EXTRAIT À LIRE
En fait, le projet quinquennal (qui s’étend de 1995 à 2000) prévoit de diminuer de 50% l’enveloppe destinée au financement des étrangers. Actuellement, une majorité des subsides (450 millions sur 600, le solde étant attribué à la coopération universitaire sur place) est encore attribuée aux universités belges qui accueillent des étudiants étrangers. L’enveloppe va régresser à 300 millions et les universités voient leurs moyens diminuer en matière d’accueil; or, aujourd’hui, les 450 millions permettent de financer les étudiants étrangers à 52% de ce qu’ils seraient financés s’ils étaient belges; demain, à nombre égal, vue les diminutions de subsides, ils ne seraient plus financés qu’à 30%. Pour Oliver, les universités se disent qu’il serait intéressant de conclure un accord entre elles pour limiter l’accès aux étrangers. Le conseil des recteurs (le C.R.E.F.) doit trouver à terme des quotas pour les étudiants étrangers et une note prévoirait d’en exclure 40% du financement, pour mieux financer les 60% restants (qui seraient alors financés à 90%).
En 1971, les étudiants des pays en voie de développement étaient financés comme les étudiants belges. Puis on a décidé, dans les années 80, de favoriser le financement des 3ème cycle, excluant petit à petit des pays de la liste de ceux dont les étudiants sont subsidiés. 10 par ci, 50 par là, on saque progressivement dans le calme et la discrétion: comme en d’autres matières, les petits coups d’épingle sont gentiment et régulièrement distribués.

CONSIGNES
1/ Recopiez fidèlement le passage du texte sur le financement des étudiants étrangers qui va de "En 1971, les" jusqu'à "et régulièrement distribués.".
2/ D'après le texte sur le financement des étudiants étrangers, en quelle année les étudiants des pays en voie de développement étaient-ils financés comme les étudiants belges ?
3/ Reprenez le texte sur le financement des étudiants étrangers là où il s'arrête et poursuivez-le.

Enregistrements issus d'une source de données
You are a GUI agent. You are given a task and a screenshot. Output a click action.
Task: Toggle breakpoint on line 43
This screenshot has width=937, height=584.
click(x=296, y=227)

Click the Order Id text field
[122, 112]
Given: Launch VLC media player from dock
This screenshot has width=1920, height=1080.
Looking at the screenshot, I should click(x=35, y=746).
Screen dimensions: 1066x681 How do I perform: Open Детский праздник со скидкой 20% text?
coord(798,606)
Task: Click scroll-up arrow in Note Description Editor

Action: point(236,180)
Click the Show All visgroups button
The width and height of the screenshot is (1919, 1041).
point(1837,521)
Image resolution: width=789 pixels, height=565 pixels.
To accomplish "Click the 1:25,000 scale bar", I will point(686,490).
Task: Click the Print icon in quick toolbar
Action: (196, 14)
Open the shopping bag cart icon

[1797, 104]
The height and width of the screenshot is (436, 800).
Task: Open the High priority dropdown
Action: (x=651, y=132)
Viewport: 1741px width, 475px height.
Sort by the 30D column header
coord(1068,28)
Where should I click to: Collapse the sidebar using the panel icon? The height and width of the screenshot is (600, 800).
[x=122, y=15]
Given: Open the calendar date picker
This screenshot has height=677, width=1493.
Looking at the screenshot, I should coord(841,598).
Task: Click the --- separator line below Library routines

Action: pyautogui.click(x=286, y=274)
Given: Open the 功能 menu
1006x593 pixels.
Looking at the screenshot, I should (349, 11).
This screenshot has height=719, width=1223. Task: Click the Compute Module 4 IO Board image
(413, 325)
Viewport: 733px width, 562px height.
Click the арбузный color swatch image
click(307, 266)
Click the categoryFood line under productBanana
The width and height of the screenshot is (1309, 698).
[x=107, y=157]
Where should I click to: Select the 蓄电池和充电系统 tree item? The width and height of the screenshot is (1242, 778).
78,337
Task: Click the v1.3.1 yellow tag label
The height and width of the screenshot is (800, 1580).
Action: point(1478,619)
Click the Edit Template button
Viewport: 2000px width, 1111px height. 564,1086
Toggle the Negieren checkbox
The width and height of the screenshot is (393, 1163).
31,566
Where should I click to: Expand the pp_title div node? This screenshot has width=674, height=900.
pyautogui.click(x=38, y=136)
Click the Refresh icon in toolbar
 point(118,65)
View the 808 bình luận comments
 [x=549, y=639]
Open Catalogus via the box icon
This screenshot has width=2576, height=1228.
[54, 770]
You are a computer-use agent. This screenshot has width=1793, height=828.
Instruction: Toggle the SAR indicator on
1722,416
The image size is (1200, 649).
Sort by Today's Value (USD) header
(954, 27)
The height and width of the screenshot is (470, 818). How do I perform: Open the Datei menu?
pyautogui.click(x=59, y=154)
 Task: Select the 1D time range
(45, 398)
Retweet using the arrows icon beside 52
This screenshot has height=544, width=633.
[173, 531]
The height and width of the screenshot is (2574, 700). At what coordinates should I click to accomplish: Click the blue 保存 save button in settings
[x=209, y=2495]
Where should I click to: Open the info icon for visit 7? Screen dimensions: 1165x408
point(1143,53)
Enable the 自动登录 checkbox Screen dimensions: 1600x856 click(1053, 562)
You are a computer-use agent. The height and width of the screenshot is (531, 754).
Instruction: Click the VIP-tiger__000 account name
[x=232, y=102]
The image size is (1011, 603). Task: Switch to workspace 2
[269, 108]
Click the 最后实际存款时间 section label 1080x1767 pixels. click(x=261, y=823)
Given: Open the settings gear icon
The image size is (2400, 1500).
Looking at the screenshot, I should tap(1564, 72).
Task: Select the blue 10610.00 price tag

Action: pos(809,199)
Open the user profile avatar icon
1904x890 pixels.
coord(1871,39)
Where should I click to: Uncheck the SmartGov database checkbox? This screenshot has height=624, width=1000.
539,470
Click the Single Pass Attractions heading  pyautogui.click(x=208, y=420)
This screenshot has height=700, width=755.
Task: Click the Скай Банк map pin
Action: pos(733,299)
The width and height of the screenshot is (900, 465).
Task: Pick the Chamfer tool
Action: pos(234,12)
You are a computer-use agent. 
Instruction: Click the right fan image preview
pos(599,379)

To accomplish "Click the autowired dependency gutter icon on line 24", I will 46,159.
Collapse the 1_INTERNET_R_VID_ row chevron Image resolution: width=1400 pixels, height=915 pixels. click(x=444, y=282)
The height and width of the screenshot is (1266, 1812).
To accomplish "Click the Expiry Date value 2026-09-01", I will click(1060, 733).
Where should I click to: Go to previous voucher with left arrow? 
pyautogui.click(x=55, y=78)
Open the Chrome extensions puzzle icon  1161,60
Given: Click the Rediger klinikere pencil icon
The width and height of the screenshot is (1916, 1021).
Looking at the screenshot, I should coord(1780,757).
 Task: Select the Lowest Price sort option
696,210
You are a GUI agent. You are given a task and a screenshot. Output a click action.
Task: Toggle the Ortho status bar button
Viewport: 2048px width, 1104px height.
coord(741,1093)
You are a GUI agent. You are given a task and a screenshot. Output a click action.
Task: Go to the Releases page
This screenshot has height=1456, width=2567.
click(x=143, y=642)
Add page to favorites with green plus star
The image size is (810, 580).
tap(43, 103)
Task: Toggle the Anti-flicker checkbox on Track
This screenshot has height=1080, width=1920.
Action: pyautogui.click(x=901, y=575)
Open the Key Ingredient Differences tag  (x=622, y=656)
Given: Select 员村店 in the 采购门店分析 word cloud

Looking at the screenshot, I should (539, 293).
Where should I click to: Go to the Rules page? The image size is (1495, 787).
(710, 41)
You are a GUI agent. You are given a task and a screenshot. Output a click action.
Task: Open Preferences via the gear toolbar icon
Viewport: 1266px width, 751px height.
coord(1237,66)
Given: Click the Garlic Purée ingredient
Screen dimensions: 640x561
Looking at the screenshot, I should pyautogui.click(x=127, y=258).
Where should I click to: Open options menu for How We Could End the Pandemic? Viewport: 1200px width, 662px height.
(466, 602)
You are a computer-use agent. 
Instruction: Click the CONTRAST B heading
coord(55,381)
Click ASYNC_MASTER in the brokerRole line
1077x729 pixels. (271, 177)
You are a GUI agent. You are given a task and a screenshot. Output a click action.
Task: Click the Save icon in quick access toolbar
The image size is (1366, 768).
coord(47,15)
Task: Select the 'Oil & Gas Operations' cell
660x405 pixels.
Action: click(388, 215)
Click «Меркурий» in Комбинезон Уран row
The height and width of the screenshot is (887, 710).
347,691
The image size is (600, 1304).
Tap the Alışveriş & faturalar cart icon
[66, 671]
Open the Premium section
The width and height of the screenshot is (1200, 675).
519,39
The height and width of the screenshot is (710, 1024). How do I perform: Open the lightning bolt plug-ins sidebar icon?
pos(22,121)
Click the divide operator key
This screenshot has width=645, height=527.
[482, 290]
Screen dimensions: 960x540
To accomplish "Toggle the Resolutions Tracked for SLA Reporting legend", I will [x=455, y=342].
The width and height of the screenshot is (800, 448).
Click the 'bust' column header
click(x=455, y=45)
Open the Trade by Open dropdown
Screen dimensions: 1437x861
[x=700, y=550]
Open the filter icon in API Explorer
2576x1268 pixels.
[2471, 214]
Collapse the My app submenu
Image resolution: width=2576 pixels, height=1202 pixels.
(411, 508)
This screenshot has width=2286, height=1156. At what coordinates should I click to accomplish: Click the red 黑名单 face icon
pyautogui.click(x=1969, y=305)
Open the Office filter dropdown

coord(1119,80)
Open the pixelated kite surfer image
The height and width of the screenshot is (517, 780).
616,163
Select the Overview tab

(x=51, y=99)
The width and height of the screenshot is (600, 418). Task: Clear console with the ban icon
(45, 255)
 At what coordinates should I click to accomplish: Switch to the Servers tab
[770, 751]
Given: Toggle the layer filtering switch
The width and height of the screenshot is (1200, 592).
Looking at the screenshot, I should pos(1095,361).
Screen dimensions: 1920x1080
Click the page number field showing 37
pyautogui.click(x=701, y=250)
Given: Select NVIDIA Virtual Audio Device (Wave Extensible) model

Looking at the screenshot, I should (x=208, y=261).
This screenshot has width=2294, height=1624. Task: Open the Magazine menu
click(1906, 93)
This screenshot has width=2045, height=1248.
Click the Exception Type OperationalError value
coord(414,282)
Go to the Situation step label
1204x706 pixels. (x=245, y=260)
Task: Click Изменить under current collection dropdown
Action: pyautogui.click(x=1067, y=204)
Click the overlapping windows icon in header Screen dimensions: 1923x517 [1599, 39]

RÉPONSES DANS L'ORDRE
1/
En 1971, les étudiants des pays en voie de développement étaient financés comme les étudiants belges. Puis on a décidé, dans les années 80, de favoriser le financement des 3ème cycle, excluant petit à petit des pays de la liste de ceux dont les étudiants sont subsidiés. 10 par ci, 50 par là, on saque progressivement dans le calme et la discrétion: comme en d’autres matières, les petits coups d’épingle sont gentiment et régulièrement distribués.

2/ En 1971.

3/
En 1997, il ne reste plus que le Congo, Haïti, le Rwanda et quelques autres sur la liste, qui est encore susceptible de se raccourcir. Quant aux étudiants provenant du Maghreb, ils se retrouvent surtout en 3ème cycle (les droits complémentaires d’inscription étant en général de 110.000F; si l’étudiant réussit, les droits complémentaires sont supprimés ou diminués substantiellement pour les années suivantes - l’ULB ne se montre pas trop gourmande, puisqu’elle pourrait demander jusqu’à 200.000 F). La convention qui est discutée actuellement, et qui n’a pas encore été signée, vise selon Olivier Schneider à exclure les derniers PVD de la liste. Les 1er et 2ème cycle ne seront plus réalisés en Belgique, mais dans les pays d’origine. Le résultat de cette convention sera que dans 10 ans le nombre de boursiers AGCD passerait de 597 (chiffre actuel) à 13. Actuellement, on est à mi-chemin de ce processus lent et discret d’exclusion et les organisations étudiantes comptent évidemment se battre pour que la convention ne soit pas signée (l’ULB est la seule à bouger actuellement, même si des contacts ont été établis ailleurs). Le combat des étrangers est un combat global contre cette logique à visée élitiste .

Un aspect communautaire!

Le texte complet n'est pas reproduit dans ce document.